Caching in Large Image

There are two main caches in large_image in addition to caching done on the operating system level. These are:

  • Tile Cache: The tile cache stores individual images and/or numpy arrays for each tile processed.

    • May be stored in the python process memory or memcached. Other cache backends can also be added.

    • The cache key is a hash that includes the tile source, tile location within the source, format and compression, and style.

    • If memcached is used, cached tiles can be shared across multiple processes.

    • Tiles are often bigger than what memcached was optimized for, so memcached needs to be set to allow larger values.
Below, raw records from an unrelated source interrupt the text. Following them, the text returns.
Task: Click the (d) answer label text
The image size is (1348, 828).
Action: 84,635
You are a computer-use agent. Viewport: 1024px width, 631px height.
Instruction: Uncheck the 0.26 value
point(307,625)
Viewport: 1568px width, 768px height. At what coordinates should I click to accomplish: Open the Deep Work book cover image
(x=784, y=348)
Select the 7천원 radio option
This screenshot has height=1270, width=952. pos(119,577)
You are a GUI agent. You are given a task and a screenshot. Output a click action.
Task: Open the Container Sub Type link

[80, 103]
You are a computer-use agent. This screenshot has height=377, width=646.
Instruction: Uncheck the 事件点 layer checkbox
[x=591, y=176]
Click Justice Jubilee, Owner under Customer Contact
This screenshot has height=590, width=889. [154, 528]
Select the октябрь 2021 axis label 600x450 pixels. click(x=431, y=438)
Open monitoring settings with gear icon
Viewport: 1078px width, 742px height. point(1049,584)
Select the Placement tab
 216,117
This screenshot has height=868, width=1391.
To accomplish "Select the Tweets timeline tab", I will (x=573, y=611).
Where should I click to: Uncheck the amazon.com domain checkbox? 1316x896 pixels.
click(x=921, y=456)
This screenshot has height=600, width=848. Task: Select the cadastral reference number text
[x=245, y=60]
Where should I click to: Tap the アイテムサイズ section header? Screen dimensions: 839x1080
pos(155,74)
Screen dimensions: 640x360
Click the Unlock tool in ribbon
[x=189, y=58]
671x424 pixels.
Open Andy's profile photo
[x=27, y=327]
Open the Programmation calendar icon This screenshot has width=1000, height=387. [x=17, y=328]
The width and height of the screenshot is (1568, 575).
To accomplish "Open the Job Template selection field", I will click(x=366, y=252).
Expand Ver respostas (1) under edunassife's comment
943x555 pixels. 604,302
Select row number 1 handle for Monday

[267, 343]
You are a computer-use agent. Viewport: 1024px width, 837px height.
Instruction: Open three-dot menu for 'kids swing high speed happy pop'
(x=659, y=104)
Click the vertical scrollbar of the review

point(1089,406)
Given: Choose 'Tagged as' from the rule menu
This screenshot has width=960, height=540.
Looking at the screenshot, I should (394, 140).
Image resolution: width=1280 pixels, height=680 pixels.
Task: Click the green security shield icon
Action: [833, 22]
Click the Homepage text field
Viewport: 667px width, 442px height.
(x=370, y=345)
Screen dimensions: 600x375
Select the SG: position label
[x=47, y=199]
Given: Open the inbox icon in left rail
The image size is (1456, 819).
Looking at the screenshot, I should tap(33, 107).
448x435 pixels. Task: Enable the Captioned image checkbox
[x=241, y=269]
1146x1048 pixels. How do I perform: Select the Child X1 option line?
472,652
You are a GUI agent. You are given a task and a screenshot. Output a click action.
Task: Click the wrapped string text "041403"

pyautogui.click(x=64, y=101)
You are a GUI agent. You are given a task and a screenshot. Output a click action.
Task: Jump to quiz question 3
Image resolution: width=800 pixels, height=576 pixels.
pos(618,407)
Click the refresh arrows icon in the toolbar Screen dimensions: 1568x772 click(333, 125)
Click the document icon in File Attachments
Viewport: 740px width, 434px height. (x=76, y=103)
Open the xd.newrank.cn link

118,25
    • Cached tiles can include original as-read data as well as styled or transformed data. Tiles can be synthesized for sources that are missing specific resolutions; these are also cached.

    • If using memcached, memcached determines how much memory is used (and what machine it is stored on). If using the python process, memory is limited to a fraction of total memory as reported by psutils.

  • Tile Source Cache: The source cache stores file handles, parsed metadata, and other values to optimize reading a specific large image.

    • Always stored in the python process memory (not shared between processes).

    • Memory use is wildly different depending on tile source; an estimate is based on sample files and then the maximum number of sources that should be tiled is based on a frame of total memory as reported by psutils and this estimate.

    • The cache key includes the tile source, default tile format, and style.

    • File handles and other metadata are shared if sources only differ in style (for example if ICC color correction is applied in one and not in another).

    • Because file handles are shared across sources that only differ in style, if a source implements a custom __del__ operator, it needs to check if it is the unstyled source.